Böylece bu iddiasıyla; Rasûlullah Sallallahu Aleyhi ve Sellem  'in risaletini de inkâr etmiştir. Veya bu kimse Allah-u Teâlâ'dan bir vahiy olmaksızın gaybı bildiğini iddia etmiş, böylece bu iddiasıyla göklerin ve yerin yaratıcısı olan ve tek olan Allah-u Teâlâ'nın "Allamu’l Guyub" (Gaybleri Bilici) sıfatına kendisinin sahip olduğunu iddia etmiştir. Bu kimse bu iddiasıyla her ne kadar açık bir şekilde söylemese bile kendisini ilah ilan etmiştir.

Her kim gaybı bildiği iddiasında bulunursa işte o kimse haddini aşmış ve tağut olmuştur.

Bu kimse Müslüman olduğunu iddia etse, namaz kılsa, zekât verse, haccetse ve İslam’ın şartlarının hepsini yerine getirse bile gaybı bildiği iddiasında bulunmakla Muhammed Aleyhisselatu Vesselam’ın getirdiğini inkâr etmiştir.

Her kim de onu doğrular veya ona itaat eder veya onu tekfir etmez veya onu tekfir etmeyenleri tekfir etmezse o da kâfir olmuş ve İslam halkasını boynundan çıkarmıştır.

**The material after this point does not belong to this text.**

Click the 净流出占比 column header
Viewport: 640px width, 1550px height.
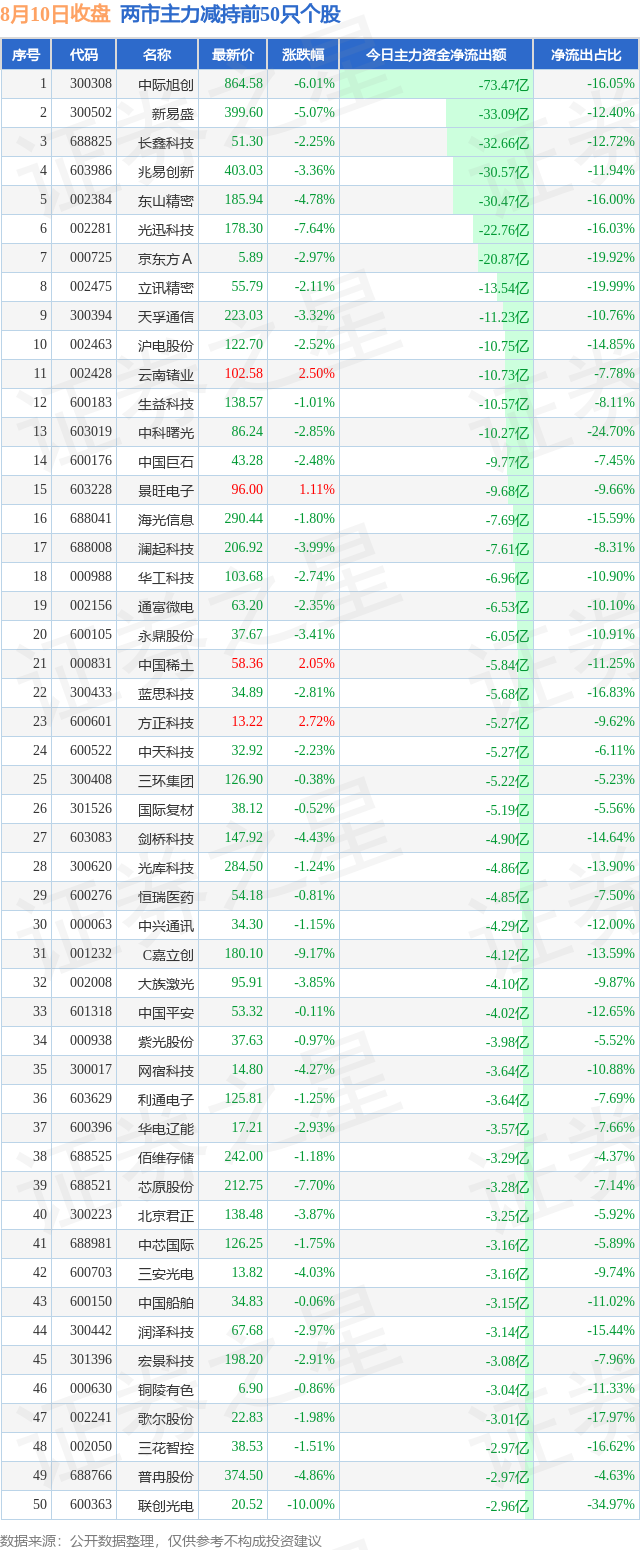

Velev ki oruç tutsun, namaz kılsın ve Müslüman olduğunu iddia etsin durum aynıdır...

Çünkü o, tağutu inkâr şartını yerine getirmemiştir. Her kim bu şartı Allah-u Teâlâ'nın emrettiği gibi yerine getirmezse İslam’a girmesi ve sapasağlam kulpa tutunması söz konusu olamaz. Bu şartı söz olarak yerine getirmek ise hiç bir fayda sağlamaz. Onu inanç olarak, söz olarak ve amel olarak da gerçekleştirmek gerekir.

İşte bunlar tağut kelimesinin manasını açıklamak için açık bir şekilde ortaya koyduğumuz bazı örneklerdir.

Öyle ki bu konuda bilgisi olmayan herkes bu kelimenin manasını rahatlıkla anlayabilir. Böylece her insan için tağutu inkârın ve Allah-u Teâlâ'nın kendisinden razı olduğu dini İslam’ın neresinde olduğu açık ve net bir şekilde belli olsun.



Şeyh Pr. Dr. Ziyaeddin-El-Kudsi'nin Türkçeye tercüme edilen "işte müslüman" kitabından alıntıdır.